DES INVERSIONS OU TRANSPOSITIONS

        Quoique le langage de la Poësie Françoise ne soit pas différent de celui de la Prose, & qu'on y emploie communément les mêmes termes, il est permis cependant d'y faire dans la construction de la phrase certaines inversions ou transpositions que la Prose n'admettroit pas, & qui contribuent beaucoup à l'harmonie & à la noblesse des vers. Le P. du Cerceau, dans ses Réflexions sur la Poësie, croit les transpositions si nécessaires, que sans elles il ne peut y avoir de vers François. L'Essence de notre Poësie consiste, selon cet Auteur, dans le tour qui met de la suspension dans la phrase, par le moyen des inversions ou transpositions reçues dans la Langue, & qui n'en forcent pas la construction. Richelet paraît d'un sentiment diamétralement opposé à celui du P. Cerceau. "Il faut, dit-il, que la construction du vers fait par tout naturelle & sans transposition. On en souffre pourtant quelquefois dans la Poësie sublime, où il se faut exprimer d'un air noble & vigoureux. On ne s'en doit point servir dans les chansons, les madrigaux & autre pieces, qui ne veulent pas un style élevé". J'ose dire qu'ils ont tort l'un & l'autre: le P. du Cerceau; puisque nous avons de très-beaux vers sans transpositions; & Richelet, puisque les transpositions sont employées fréquemment par nos meilleurs Poëtes. Despréaux en particulier en est tout rempli. Les inversions se souffrent aussi fort bien dans les madrigaux, chansons, &c. Mais en quelque piece qu'on les emploie, il faut que ce soit toujours avec grace & avec discernement; de sorte qu'elles ne causent ni dureté ni obscurité.
        Les transpositions consistent à changer l'ordre naturel des mots. Ce qui se peut faire de plusieurs manieres.
        I. En mettant le nominatif après le verbe, comme dans ce vers du Mithridrate de Racine:
        Je suis.

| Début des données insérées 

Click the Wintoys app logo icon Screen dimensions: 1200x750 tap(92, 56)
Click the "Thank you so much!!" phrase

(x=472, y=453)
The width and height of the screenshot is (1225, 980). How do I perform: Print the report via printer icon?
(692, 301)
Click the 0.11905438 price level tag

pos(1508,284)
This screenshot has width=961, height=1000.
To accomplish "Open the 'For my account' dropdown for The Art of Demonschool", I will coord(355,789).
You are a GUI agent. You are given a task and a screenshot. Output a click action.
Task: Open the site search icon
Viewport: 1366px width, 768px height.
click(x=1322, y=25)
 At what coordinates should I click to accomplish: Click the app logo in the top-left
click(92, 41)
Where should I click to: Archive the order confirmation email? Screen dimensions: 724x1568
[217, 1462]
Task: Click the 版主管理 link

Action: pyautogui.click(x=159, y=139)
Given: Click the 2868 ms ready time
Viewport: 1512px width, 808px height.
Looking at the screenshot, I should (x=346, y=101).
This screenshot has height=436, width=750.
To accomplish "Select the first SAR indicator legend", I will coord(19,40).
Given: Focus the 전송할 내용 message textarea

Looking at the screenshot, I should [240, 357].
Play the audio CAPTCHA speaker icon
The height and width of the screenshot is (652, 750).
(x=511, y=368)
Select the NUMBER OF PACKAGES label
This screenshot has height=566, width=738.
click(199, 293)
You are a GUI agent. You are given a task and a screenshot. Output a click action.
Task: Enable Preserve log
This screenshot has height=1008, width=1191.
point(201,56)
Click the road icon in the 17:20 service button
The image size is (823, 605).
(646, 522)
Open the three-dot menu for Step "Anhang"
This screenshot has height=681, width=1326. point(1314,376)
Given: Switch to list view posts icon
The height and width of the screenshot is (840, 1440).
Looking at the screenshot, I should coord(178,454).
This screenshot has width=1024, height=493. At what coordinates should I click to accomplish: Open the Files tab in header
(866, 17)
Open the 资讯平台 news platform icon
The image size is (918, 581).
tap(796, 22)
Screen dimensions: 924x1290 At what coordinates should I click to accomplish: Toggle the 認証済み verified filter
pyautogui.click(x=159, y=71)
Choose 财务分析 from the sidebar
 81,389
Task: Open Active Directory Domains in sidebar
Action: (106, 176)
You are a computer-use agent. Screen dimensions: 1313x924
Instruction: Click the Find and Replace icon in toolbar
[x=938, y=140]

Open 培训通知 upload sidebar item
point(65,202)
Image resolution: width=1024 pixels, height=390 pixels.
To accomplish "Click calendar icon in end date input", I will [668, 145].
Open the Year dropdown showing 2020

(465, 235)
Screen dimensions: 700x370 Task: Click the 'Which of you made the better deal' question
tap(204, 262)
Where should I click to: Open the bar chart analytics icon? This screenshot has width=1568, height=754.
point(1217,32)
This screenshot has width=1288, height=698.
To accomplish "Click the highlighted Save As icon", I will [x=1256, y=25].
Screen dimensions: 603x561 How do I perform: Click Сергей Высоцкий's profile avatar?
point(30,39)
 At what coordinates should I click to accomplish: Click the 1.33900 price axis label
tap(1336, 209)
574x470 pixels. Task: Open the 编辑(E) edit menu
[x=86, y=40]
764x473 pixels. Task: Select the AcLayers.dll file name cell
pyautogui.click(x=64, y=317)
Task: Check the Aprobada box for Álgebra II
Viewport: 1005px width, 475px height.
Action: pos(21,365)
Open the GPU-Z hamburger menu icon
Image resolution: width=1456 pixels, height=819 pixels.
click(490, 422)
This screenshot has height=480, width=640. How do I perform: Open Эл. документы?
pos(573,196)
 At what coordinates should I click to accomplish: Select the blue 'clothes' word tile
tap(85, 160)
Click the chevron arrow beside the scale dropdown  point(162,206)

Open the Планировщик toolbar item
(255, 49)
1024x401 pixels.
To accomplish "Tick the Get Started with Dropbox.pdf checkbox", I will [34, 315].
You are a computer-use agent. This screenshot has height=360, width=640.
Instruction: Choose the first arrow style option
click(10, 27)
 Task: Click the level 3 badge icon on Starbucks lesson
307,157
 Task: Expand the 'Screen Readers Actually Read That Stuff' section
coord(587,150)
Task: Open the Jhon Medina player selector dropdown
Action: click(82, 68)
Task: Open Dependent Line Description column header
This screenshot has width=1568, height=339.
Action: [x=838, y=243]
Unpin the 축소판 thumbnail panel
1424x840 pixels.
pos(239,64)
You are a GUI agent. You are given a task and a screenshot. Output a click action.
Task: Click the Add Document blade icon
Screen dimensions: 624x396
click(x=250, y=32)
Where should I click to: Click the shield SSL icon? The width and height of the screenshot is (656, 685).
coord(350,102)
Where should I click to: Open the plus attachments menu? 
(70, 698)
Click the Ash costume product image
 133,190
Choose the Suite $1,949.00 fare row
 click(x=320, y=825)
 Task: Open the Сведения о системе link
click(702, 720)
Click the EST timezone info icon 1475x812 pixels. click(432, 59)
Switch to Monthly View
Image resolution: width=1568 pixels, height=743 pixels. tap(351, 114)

Ainsi le veut la fortune ennemie
        L'ordre naturel seroit, la fortune ennemie le veut ainsi.
        Cette sorte de transposition est aussi admise dans la prose.

        II. En mettant un génitif avant celui dont il dépend. Exemple:
        Des biens des nations ravisseurs altérés.
        RACINE.
        Où l'on voit qu'en prose il faut dire: Ravisseurs altérés des biens des nations.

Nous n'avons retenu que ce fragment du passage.